Berrada et al. developed an optimization method to test the feasibility of gravity storage compared to PHS and CAES, though the method could be applicable to battery storage [
17]*. Their model allows energy storage to participate in regulation service or energy markets, either day-ahead or real-time. The model showed a clear advantage to participating in the regulation control market, rather than buying and selling in the market. They ignore reserve service, as they assumed regulation service would pay higher revenues.
Kazempour et al. developed a near-optimal scheduling method to compare the economic feasibility of PHS to sodium–sulfur batteries.

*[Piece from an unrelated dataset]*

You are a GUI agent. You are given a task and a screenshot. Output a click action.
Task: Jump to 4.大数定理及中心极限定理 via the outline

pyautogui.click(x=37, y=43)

Their model considered energy markets, regulation markets, and spinning reserve markets and bidding into these markets on a day ahead basis [
21]*.
RQ6 investigated the available BESS models that account for added-value services such as economic arbitrage, TCR, and several types of ancillary services. Available modeling tools can capture some, but not all of the potential revenue streams from energy storage, and some allow for analysis of stacked services, wherein a BESS can be committed to providing multiple services concurrently. EPRI’s software StorageVET may be the most complete of these software packages, capable of modeling multiple service cases, though many of its models are not yet fully developed. The utility industry would benefit significantly from open-source modeling software that could account for the intricacies of large-scale BESS. Further, modeling software should provide APIs so that BESS models can be integrated with utility simulation packages such as GridLab-D, CYME, PSSE, and PowerWorld simulator.